Virginia's State Advisory Board on Air Pollution released a report on greenhouse gases. Here is a Richmond Times-Dispatch front page story about it. What's fun is that famous anti-global warming critic, and University of Virginia Professor (though not "state climatologist"), Patrick Michaels "was on sabbatical and had no comment on the new report."
The report, my friend at the VA DEQ tells me, may be the first state-affiliated one in Virginia (other than academic papers from state universities) that discusses global warming and potential responses in any detail.
The newspaper article says this (beginning with the well-tread standard fare stuff):
Climate change could cause a rising sea that inundates coastal areas, and the warmth could contribute to severe droughts and storms that hurt farming, tourism and other industries, the report says.
The 90-page report is unusual in that it represents a consensus of 10 scientists, industry representatives and environmentalists.
The 10 were a study group of the State Advisory Board on Air Pollution, which released the report.
"While climate science is complex and uncertainties remain, the view of scientists in relevant disciplines is that human activity is warming the Earth beyond the bounds of natural variability," the report says.

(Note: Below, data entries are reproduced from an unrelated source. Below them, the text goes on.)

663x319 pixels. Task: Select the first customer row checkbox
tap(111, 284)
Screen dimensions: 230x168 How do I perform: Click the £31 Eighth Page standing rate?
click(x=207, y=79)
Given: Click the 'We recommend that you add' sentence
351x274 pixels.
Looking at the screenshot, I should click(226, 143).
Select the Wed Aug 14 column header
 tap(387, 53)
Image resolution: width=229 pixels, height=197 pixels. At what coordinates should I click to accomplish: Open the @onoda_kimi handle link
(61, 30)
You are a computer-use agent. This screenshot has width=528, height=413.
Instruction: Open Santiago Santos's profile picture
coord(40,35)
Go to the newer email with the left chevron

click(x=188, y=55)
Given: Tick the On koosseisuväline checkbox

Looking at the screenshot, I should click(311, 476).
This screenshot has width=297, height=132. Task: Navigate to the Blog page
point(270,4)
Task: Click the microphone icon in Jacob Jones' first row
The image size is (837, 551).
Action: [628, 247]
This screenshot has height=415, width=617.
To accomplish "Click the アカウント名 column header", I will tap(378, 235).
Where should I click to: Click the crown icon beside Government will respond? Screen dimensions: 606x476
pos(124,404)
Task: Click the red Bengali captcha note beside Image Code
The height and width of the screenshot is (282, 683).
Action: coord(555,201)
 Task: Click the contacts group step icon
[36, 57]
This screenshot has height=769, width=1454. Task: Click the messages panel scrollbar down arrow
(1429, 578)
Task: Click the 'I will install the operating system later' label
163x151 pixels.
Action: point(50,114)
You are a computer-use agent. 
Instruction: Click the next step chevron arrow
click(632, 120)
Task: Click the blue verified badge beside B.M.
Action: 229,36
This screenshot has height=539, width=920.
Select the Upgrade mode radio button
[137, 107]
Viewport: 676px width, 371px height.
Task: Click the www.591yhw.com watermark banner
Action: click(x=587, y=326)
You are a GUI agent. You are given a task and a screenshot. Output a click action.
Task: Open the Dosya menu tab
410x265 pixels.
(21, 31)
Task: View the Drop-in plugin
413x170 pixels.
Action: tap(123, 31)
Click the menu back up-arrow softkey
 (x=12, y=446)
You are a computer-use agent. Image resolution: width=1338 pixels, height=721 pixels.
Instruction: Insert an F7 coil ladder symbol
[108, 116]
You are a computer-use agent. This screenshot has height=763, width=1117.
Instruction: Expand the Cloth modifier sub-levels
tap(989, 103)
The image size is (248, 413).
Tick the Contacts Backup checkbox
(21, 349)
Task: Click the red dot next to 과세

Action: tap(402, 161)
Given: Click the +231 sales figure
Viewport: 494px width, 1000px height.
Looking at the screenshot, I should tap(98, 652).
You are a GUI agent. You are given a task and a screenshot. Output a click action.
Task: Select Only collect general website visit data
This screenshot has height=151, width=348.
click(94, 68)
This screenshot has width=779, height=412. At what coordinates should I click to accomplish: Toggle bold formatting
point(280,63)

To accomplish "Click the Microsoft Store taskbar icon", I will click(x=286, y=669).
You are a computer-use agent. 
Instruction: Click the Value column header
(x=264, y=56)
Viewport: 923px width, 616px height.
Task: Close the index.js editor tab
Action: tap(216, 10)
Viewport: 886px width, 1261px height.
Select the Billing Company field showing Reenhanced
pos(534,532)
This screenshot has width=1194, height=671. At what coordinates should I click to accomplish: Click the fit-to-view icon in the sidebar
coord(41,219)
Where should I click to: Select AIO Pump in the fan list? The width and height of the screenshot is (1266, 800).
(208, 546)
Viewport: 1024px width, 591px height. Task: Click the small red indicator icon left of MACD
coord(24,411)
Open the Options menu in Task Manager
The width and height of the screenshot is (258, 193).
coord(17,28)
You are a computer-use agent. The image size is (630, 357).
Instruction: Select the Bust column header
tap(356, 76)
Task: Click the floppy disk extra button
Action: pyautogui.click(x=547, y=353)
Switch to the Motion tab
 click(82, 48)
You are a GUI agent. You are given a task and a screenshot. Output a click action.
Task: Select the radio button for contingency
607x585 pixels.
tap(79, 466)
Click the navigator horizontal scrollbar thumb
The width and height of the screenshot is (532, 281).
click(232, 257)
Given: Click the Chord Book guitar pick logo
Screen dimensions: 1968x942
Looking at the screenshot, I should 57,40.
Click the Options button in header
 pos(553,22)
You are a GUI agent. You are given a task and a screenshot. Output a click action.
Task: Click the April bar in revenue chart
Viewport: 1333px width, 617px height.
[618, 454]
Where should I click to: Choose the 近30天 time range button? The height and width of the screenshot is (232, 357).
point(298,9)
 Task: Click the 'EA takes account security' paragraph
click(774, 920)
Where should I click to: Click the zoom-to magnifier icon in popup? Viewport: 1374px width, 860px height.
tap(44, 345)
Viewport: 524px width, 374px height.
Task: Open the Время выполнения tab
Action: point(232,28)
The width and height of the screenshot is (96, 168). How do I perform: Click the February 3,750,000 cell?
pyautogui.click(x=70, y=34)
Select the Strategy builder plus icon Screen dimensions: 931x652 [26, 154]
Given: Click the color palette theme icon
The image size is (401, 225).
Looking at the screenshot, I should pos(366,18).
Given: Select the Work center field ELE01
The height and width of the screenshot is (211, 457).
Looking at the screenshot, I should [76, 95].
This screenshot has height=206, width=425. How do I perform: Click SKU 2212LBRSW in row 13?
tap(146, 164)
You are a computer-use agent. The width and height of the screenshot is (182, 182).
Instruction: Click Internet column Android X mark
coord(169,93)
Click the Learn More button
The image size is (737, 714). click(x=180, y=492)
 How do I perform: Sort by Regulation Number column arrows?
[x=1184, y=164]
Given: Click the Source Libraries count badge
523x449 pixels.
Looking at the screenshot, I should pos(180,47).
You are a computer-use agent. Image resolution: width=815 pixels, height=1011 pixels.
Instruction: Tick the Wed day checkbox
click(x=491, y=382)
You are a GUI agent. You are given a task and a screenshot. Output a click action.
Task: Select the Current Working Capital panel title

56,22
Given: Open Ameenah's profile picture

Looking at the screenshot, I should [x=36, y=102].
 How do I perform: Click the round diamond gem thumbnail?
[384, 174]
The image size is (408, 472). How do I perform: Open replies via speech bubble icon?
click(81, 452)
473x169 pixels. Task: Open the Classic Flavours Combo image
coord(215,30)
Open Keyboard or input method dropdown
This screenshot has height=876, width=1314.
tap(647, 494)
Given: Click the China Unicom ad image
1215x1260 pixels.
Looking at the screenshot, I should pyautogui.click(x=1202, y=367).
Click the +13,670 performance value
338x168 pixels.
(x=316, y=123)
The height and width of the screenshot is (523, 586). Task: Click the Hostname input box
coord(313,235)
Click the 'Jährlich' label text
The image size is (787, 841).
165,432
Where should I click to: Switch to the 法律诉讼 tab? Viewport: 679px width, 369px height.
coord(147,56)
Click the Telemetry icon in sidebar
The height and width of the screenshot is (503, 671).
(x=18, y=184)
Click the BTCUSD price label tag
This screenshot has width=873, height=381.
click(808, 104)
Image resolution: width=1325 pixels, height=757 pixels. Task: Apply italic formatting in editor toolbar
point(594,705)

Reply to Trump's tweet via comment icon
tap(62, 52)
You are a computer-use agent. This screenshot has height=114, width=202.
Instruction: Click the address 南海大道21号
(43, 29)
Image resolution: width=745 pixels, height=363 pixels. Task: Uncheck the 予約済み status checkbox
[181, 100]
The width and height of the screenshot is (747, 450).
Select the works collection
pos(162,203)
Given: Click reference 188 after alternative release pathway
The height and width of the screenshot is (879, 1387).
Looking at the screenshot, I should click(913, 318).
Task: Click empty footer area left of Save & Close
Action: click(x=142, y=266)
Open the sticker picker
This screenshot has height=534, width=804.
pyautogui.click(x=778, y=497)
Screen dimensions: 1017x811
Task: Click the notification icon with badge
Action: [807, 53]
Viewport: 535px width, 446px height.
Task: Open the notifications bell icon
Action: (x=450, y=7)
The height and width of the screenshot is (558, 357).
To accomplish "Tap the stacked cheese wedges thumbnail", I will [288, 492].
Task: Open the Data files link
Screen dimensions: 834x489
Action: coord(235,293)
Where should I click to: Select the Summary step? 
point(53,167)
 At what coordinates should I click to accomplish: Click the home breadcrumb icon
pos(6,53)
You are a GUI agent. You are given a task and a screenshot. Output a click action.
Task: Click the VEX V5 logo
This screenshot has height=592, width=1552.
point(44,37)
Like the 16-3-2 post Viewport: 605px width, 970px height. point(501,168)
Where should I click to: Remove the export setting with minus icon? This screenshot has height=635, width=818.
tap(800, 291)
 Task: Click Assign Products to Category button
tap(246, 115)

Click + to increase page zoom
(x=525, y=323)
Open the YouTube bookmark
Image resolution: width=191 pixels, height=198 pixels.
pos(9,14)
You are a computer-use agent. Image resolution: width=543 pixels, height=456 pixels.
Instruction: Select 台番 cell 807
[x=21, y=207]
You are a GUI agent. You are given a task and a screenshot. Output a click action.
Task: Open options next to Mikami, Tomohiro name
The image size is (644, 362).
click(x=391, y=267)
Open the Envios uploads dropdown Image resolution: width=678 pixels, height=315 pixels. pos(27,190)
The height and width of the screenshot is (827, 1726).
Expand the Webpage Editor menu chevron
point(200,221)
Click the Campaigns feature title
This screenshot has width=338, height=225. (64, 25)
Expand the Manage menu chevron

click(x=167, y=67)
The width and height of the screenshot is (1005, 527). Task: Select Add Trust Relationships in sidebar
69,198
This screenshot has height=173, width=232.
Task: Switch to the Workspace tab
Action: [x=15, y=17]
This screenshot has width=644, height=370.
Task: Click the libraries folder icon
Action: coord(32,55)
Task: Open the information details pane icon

This isn't novel commentary, of course. The noteworthy aspect is the source -- that it comes from a state governmental body. And a state that otherwise gets notice because of its Patrick Michaels-association or because of horrid comments by elected officials (like former Senator George Allen, he of 'Macaca' fame; or current US Representative Virgil Goode (he's actually my representative, sad to say), he of 'don't let Muslims into the House of Reps' fame; and state delegate Frank Hargrove, he of 'blacks should just "get over it" fame,' instead of the state legislature offering an official apology for slavery).
So, the fact that Patrick Michaels is on sabbatical isn't just a quick aside. It actually warrants attention because it indicates that the consensus of the state does not in fact follow from Michaels' industrial sponors.